Shahrazad; Walid Aouni; Cairo Dance Theatre; 3 September

Dangerous to know: yet in spite of having been reviewed twice before -- the first performances were given at the new Salaeddin theatre within the Citadel complex, this production at the Opera House -- a part of the dance theatre season -- represents an entire rethink of the show. There was no canned music at the theatre on the hill. Instead he Cairo Opera Orchestra was conducted with understanding by Sherif Mohieddin. The immense orchestral meditation by Rimsky Korsakov called Scheherazade has become another meditation called Shahrazad by Walid Aouni. In the new production Aouni himself dances a long role as a sort of vindictive magician, adding stunning black and gold costumes to the original, Citadel incarnation.

Nazir Shama opens the production once again with beautifully played makamat (variations). Gradually, around the sound of this virtuoso playing, which as usual includes surprising sounds not normally associated with the lute, comes Mona Blosova's voice, singing some phrases of Shahrazad's narrative. The production builds on to what we had already seen at the Citadel, though this time a set of male dancers in grey flannel suits and tarbouches relocate the opening in quite another era. The dancing soon speeds up, moving into original steps, and as in the first production there is a preponderance of male dancers. Aouni is expert at devising disturbing and provocative steps for them. They are, it has to be admitted, an imposing team. Tall, muscular and excellent actors, they are given dangerous and difficult steps to negotiate.

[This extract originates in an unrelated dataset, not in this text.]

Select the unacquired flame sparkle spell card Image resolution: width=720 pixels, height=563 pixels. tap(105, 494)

But this show lacks the sheer, full-frontal attack of its predecessor. The impetuous and unending drive of the dance is lacking, and the result, unfortunately, are gaps and pauses that hold up the speed of the original.

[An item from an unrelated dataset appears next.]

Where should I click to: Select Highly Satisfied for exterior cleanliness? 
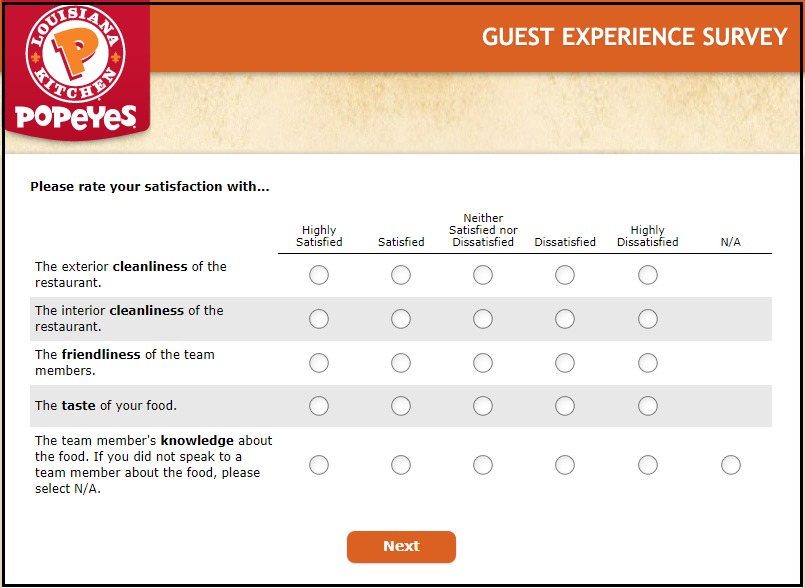[318, 275]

The first Shahrazad is now history, and though the beauties and grand, open, outspread movements of this new incarnation suit the stage of the Opera, it lacks something the original possessed. Aouni knows how to use big spaces and this show is a credit to him. The manner in which the dancers spread their jumps and gyrations -- which are unending -- suit the splendour of Aouni's conception. What it lacks in speed, it gains in statuesque nobility. It may be called dance theatre, but it is great ballet, which is more important.

No one can blame him for being seduced by the allure of the Cairo Opera's astounding stage. The Salaeddin Theatre restricted the flow of spatial excitement. The costumes, and their Delacroix richness of texture and colour, are still irresistible.

The Citadel was an on-rush of Mameluke charge, dusty and dreadful, like the Byronic affair which shook the 19th century. Bad, beautiful and dangerous to know.

Down at the Opera, there is a stately, spacious charade balanced on the top of the tarbouche. One can always choose.